Menurut Maman, kebijakan tersebut menjadi wujud nyata dari kehadiran pemerintah di tengah berbagai tantangan yang dihadapi UMKM. Selama ini pelaku usaha kecil kerap terbebani oleh persoalan klasik, mulai dari keterbatasan modal, birokrasi perizinan yang berbelit, hingga tekanan persaingan pasar. Dengan adanya kepastian bahwa mereka tidak akan dikenai pajak pada tahap awal, pelaku UMKM bisa lebih fokus menata dan mengembangkan bisnis tanpa khawatir dengan beban administrasi fiskal.

Kebijakan ini juga secara langsung meredakan kekhawatiran sebagian besar pelaku usaha kecil yang khawatir jika kewajiban pajak justru akan menghambat langkah mereka. Negara hadir untuk melindungi, bukan menekan, sehingga UMKM diberi ruang untuk tumbuh, berdaya saing, dan berkontribusi lebih besar pada perekonomian.

Data Kementerian Koperasi dan UKM pada 2024 mencatat jumlah UMKM mencapai lebih dari 64,2 juta unit, atau sekitar 99,99 persen dari total unit usaha di Indonesia. Dari jumlah tersebut, UMKM mampu menyerap lebih dari 123 juta tenaga kerja, atau sekitar 97 persen dari total tenaga kerja nasional. Tidak hanya itu, kontribusi UMKM terhadap Produk Domestik Bruto (PDB) juga sangat signifikan, yakni 61,07 persen pada 2023.

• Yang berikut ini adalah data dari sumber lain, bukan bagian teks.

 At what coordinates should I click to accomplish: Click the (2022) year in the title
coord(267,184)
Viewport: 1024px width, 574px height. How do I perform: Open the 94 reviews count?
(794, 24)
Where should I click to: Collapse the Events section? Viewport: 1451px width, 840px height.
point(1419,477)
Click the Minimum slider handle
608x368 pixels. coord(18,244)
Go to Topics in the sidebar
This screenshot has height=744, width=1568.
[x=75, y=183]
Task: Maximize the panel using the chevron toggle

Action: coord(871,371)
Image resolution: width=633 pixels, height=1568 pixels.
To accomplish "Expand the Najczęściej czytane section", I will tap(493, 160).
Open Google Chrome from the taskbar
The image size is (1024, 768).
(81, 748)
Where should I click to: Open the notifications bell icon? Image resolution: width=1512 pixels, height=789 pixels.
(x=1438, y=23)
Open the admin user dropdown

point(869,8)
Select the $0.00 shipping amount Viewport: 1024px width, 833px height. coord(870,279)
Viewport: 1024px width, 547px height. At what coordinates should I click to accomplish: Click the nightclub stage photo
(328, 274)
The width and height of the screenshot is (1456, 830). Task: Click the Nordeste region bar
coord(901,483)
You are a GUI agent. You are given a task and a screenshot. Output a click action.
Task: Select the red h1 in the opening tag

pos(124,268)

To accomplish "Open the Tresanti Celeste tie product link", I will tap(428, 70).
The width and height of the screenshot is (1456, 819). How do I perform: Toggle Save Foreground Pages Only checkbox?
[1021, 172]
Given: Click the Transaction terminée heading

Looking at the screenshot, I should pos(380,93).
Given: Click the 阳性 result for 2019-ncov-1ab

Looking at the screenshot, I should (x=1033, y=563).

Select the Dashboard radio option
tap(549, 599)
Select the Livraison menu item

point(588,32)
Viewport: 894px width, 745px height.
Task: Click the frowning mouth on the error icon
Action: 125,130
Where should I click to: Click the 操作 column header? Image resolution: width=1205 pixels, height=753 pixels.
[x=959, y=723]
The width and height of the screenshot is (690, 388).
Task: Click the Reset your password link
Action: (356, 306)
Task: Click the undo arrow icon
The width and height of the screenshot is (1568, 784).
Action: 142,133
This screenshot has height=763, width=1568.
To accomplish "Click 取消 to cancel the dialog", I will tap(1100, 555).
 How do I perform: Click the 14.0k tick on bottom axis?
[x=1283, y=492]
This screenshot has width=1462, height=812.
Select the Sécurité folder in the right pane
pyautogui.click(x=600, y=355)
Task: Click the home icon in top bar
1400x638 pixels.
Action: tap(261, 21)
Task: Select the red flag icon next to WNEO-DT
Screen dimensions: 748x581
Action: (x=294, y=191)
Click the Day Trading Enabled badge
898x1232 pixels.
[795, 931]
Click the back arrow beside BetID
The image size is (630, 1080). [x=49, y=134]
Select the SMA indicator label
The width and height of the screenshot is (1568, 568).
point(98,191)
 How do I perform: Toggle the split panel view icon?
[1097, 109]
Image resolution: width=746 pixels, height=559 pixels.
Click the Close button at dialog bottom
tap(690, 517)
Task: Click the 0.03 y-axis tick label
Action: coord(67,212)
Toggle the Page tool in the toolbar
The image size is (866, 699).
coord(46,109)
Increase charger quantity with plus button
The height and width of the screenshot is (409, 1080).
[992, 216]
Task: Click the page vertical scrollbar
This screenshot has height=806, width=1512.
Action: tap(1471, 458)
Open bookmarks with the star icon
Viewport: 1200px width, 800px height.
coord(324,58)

Namun, besarnya peran UMKM belum sepenuhnya diimbangi dengan dukungan struktural yang memadai. Kendala pembiayaan masih menjadi masalah utama. Data OJK pada 2023 menunjukkan bahwa porsi kredit perbankan untuk UMKM baru sekitar 21,26 persen dari total kredit nasional, masih jauh dari target 30 persen yang ditetapkan pemerintah untuk 2024. Di sisi lain, rendahnya literasi digital membuat banyak UMKM belum optimal memanfaatkan teknologi untuk memperluas pasar.

Dalam kondisi inilah kebijakan pemerintah membebaskan pajak bagi usaha kecil menjadi langkah strategis yang memberi napas segar. Berdasarkan PP No. 23 Tahun 2018, UMKM dengan omzet di bawah Rp500 juta per tahun dibebaskan dari kewajiban Pajak Penghasilan (PPh) Final. Artinya, usaha kecil dapat memanfaatkan seluruh sumber daya yang ada untuk pengembangan bisnis, tanpa terbebani kewajiban fiskal pada masa awal perintisan.

Lebih dari sekadar keringanan administrasi, kebijakan ini adalah investasi jangka panjang. Pemerintah memahami bahwa UMKM adalah pondasi ekonomi rakyat. Dengan insentif fiskal, daya tahan UMKM diharapkan meningkat, basis formalitas usaha bertambah luas, serta produktivitas nasional ikut terdongkrak.

Pengalaman selama pandemi COVID-19 membuktikan betapa rentannya UMKM. Lebih dari 30 juta unit usaha mengalami penurunan omzet drastis, sehingga kebijakan pembebasan pajak yang ditanggung pemerintah ketika itu menjadi penyelamat bagi jutaan pelaku usaha. Contoh tersebut menegaskan pentingnya afirmasi pemerintah melalui kebijakan fiskal yang berpihak.

Dengan demikian, penghapusan pajak bagi usaha kecil harus dipahami bukan hanya dari sisi teknis penerimaan negara. Lebih dari itu, kebijakan ini adalah bentuk keberpihakan dan strategi jangka panjang untuk memperkuat ketahanan ekonomi nasional melalui sektor UMKM, yang selama ini terbukti menjadi penopang utama masyarakat Indonesia.